3 - Le olive mature che giungono al torchio vengono infrante e per questo il torchio delle olive viene chiamato, comunemente , frantoio.
Anche le anime che giungono al Getsemani devono, in qualche modo, infrangersi perché possa gemere da esse olio purissimo.
Ciascun uomo incontra nelle vicende della vita il dolore necessario per la sua purificazione e per la sua salute eterna; ma questo non può bastare all'anima dell'operaio poiché essa tende ad un livello spirituale più alto, alla santità.
Chi non sente l'assillo della perfezione e non è disposto a giudicare con il metro dell'eternità la sua vita e la vita del mondo, non possiede il fondamento della costruzione interiore la quale richiede dall'anima un'accettazione generosa, consapevole e volontaria del Getsemani.

Questo spirito serve all'operaio per interpretare e utilizzare il dolore che andrà incontrando per il suo cammino, ma, prima ancora, ispira la libera offerta di sè al frantoio getsemanico e cioè la consacrazione.
Consacrare vuol dire donare, offrire a Dio in spirito di sacrificio, e quindi consacrazione è l'offerta a Dio di un bene che si possiede ed a cui si rinunzia in vista di lui.

E' proprio il carattere sacrificatorio che giustifica il nome e rende sempre più grande e preziosa, con il crescere del sacrificio, la consacrazione.
Gli operai sono chiamati ad una consacrazione differente nell'espressione, ma eguale nella sostanza, che consiste nell'offrire in olocausto a Dio particolari diritti onde corrispondere alla vocazione operaia.

La spogliazione che l'operaio accetta dopo maturo esame, con chiarezza di mente, piena libertà, massima decisione e con letizia poichè sta scritto: <<hilarem datorem diligit Deus>> (II Cor. 9,7 - Dio ama chi dona con gioia), costituisce la frantumazione spirituale che il Getsemani richiede dalle anime che si consacrano nel suo spirito.
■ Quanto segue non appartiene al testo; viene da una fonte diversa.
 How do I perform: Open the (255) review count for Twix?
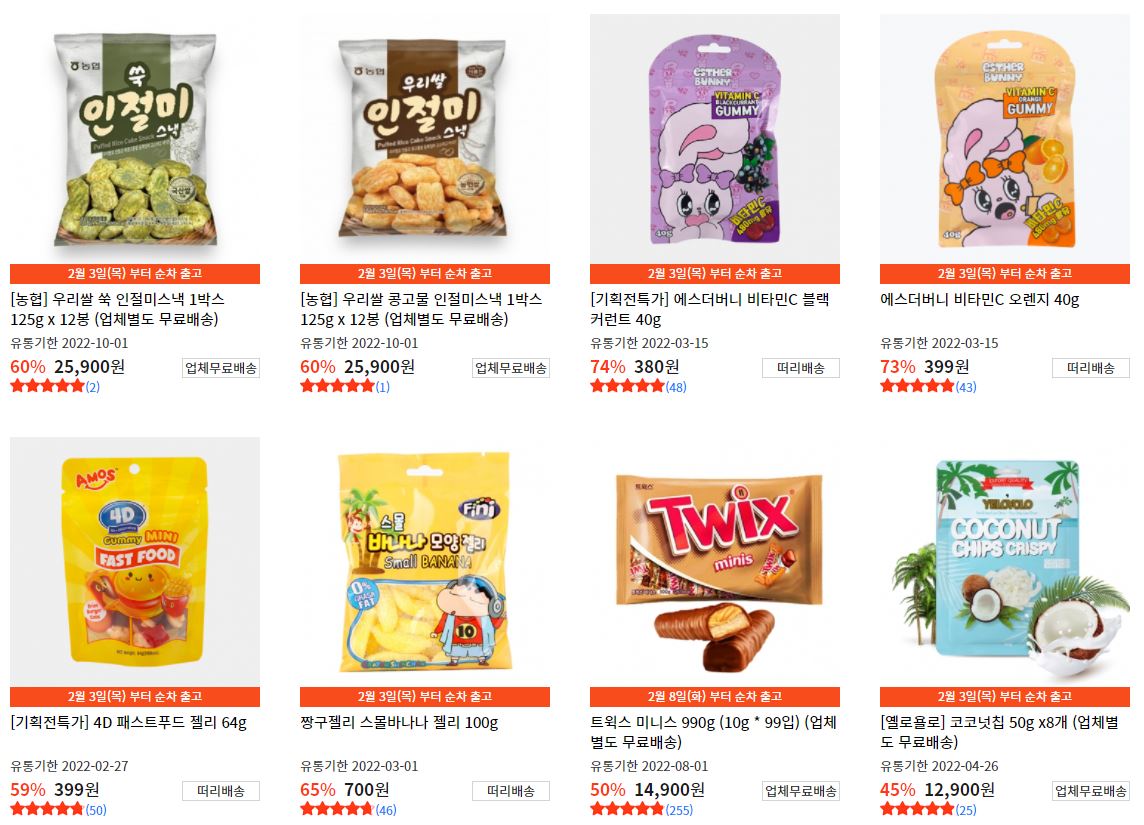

L'anima, questo piccolo mondo che per la sua libertà fa sì che l'uomo rassomigli a Dio, questo tesoro vagheggiato dal suo stesso Autore, e degno del sangue di Gesù, come oliva matura qual'è un'anima cristianamente educata, ecco che volontariamente infrange il suo corredo di libertà e si rende schiava al suo Signore.

La rinunzia a tanta parte di sè, richiede, a volte, di contrastare la natura a tal punto che il sottosuolo istintivo della personalità sembra fendersi e distruggersi come l'oliva nel pressoio del torchio.
In realtà si verifica la sublimazione dell'anima poiché essa col sacrificio s'innesta, cruentemente, sull'onnipotenza di Dio.
La consacrazione, come tributo di amore a Colui che diede per ciascuno di noi tutto Sè stesso, è una risposta degna di coloro che furono prescelti a capire e ad amare; è una liberazione dai compromessi di una vita mediocre; è una sorgente di fecondità.
Dagli squarci che il frantoio provoca nella polpa delle olive come dalle anime che si offrono nella consacrazione, stilla fragrante l'olio della virtù.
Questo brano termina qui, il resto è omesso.